Personal information
- Born: 5 June 1997 (age 29) Leeuwarden, Netherlands

Sport
- Country: Belgium
- Sport: Short track speed skating

Medal record
Women's short track speed skating
Representing Belgium
Olympic Games
| Bronze medal – third place | 2026 Milano Cortina | Mixed 2000 m relay |
World Championships
| Bronze medal – third place | 2026 Montreal | 2000 m mixed relay |
European Championships
| Silver medal – second place | 2023 Gdansk | 2000 m mixed relay |
| Bronze medal – third place | 2024 Gdansk | 2000 m mixed relay |
Representing Netherlands
European Championships
| Gold medal – first place | 2019 Dordrecht | 3000 m relay |
World Junior Championships
| Bronze medal – third place | 2016 Sofia | 3000 m relay |

= Tineke den Dulk =

Belgian speed skater (born 1997)

Tineke den Dulk (born 5 June 1997) is a Belgian short-track speed skater of Dutch origin. She adopted the Belgian nationality in 2021. Den Dulk was part of the Belgian mixed relay team that won a silver and a bronze medal at the European Championships. She represented Belgium at the 2026 Winter Olympics, winning a bronze medal in the mixed relay.

== Career ==

=== Netherlands ===
Den Dulk started competitive short-track speed skating in Leeuwarden in 2008. In 2016 she was part of the Dutch team that won a bronze medal at the relay event of the World Junior Championships. In 2019 Den Dulk was part of the Dutch senior team that won a gold medal at the European Championships. Later that year, she lost her place in the Dutch national team and she decided to move to Belgium to be able to compete internationally. In 2021 she obtained the Belgian nationality.

=== Belgium ===
In 2020, Den Dulk was invited to join the Belgian national short-track team. She was part of the Belgian mixed relay team that obtained a third place overall at the 2022–23 World Cup. In 2023 and 2024 the Belgian mixed relay team, including Den Dulk, obtained a bronze and silver medal at the European Championships.

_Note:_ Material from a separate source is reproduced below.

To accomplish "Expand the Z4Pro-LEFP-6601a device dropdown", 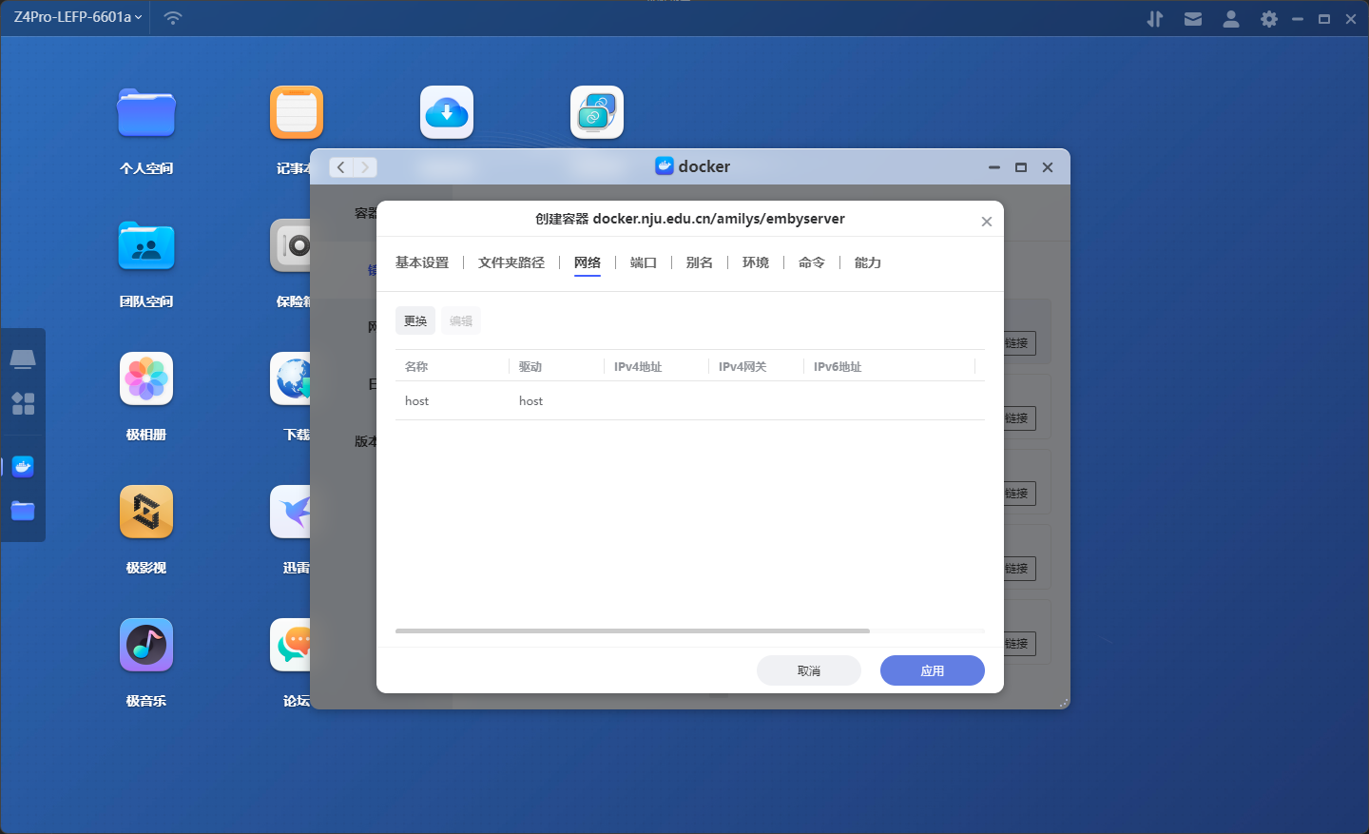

The team qualified for the 2026 Winter Olympics where she won a bronze medal with the team in the mixed 2000 metre relay. A month later the Belgian mixed relay team with Den Dulk took again a bronze medal on a world stage coming in third in the 2000 m relay at the 2026 World Short Track Speed Skating Championships in Montreal, Canada.

Den Dulk has a master's degree in film and visual culture at the University of Antwerp. The university recognized Den Dulk with the 2022 Francis van Loon-award for Student-Athletes of Excellence.